* The tasks:
**1)** According to the provided text, what share of students earned 0/9 points on Q3, the sparse array question?
**2)** Reproduce the part of the provided text that opens with the words containing "Kids are passing" and closes with "pointer-driven data structure...".

* Provided text:
(begin)
AP CS Test Takers and Pass Rates Up, Half of Kids Don't Get Sparse Arrays At All
theodp writes: Each June, the College Board tweets out teasers of the fuller breakouts of its Advanced Placement (AP) test results, which aren't made available until the fall. So, here's a roundup of this year's AP Computer Science tweetstorm: 1. "Wow — massive gains in AP Computer Science participation (25% growth) AND scores this year; big increase in % of students earning 4s & 5s!" 2. "2015 AP Computer Science scores: 5: 24.4%; 4: 24.6%; 3: 15.3%; 2: 7.1%; 1: 28.6%." [3 or above is passing] 3."Count them: a whopping 66 AP Computer Science students out of 50,000 worldwide earned all 80 pts possible on this year's exam." 4. "Remember that AP exam standards are equated from year to year, so when scores go up, it's a direct indication of increased student mastery." 5. "Many AP Computer Science students did very well on Q1 (2D array processing–diverse array); >20% earned all 9/9 pts" [2015 AP CS A Free-Response Questions] 6. "The major gap in this year's AP Computer Sci classrooms seems to be array list processing; Q3 (sparse array): 47% of students got 0/9 pts."
Kids are passing the AP CS test with higher scores, but nearly 50% of them cannot understand concepts that involve a slight amount of thinking. In other words, it's a shitty test or most taking it are stupid.
Link for the Lazy
I had never heard of sparse array as a term, but we discussed the concept nearly two decades ago as a normal design process.
That is like the second easiest pointer-driven data structure...
Do you think they would've gotten it if the question had called it a database of values instead of a sparse array? There wasn't even a need to know what a sparse array is in advance, as the data structure is fully explained in the question. The actual task only requires a single loop over the linked list, comparing each element to the requested row and column number, returning the value if found and 0 if the element isn't in the list. The second half of question three is just a little bit more difficult, but the first half would have gotten them at least some points.
What this tells me is that most of the other questions were answered from rote memorization, but when a new concept is presented, they're stumped, even if it is almost trivial and everything is explained in detail. Pattern recognition.
Sparse arrays is a mathematical abstraction that completely ignores the implementation details. Formally, they are any matrix that has "many" zeros (or null) values. The practical problem is that most useful optimizations around sparse arrays require closely matching implementation details against the problem to be solved. With sparse arrays, implementation details are killers.
For instance, suppose the standard solution is adopted. The sparse array will be organized as an array of linked lists representing the rows, with each row containing another linked list that contains the individual data values. What happens if you want to do a matrix multiply? A matrix multiply requires a column by row lookup and a row by column lookup. One will be an O(1) lookup, and the other will be a O(n^2) lookup. This makes a full matrix multiply an O(n^5) operation, and memory is the least of everyone's worries.
(end)
* Record set:
(begin)
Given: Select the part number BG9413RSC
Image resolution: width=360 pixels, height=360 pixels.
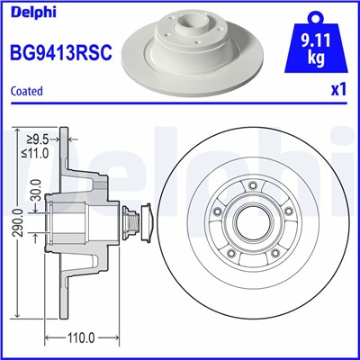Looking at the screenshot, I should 59,53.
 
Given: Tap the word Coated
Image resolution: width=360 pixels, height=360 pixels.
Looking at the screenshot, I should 26,91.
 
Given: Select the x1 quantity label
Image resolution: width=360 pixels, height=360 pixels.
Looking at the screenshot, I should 338,91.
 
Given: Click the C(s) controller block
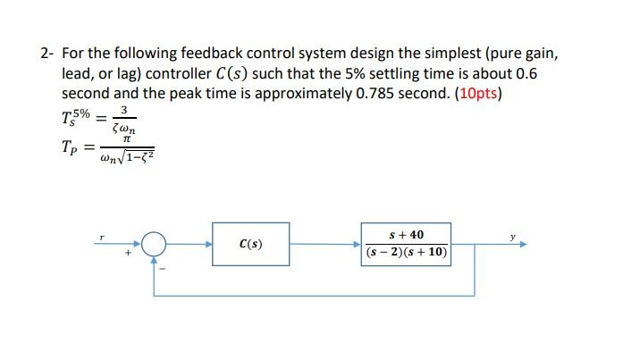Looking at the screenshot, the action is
(end)
* Responses by task:
**1)** 47%

**2)**
Kids are passing the AP CS test with higher scores, but nearly 50% of them cannot understand concepts that involve a slight amount of thinking. In other words, it's a shitty test or most taking it are stupid.
Link for the Lazy
I had never heard of sparse array as a term, but we discussed the concept nearly two decades ago as a normal design process.
That is like the second easiest pointer-driven data structure...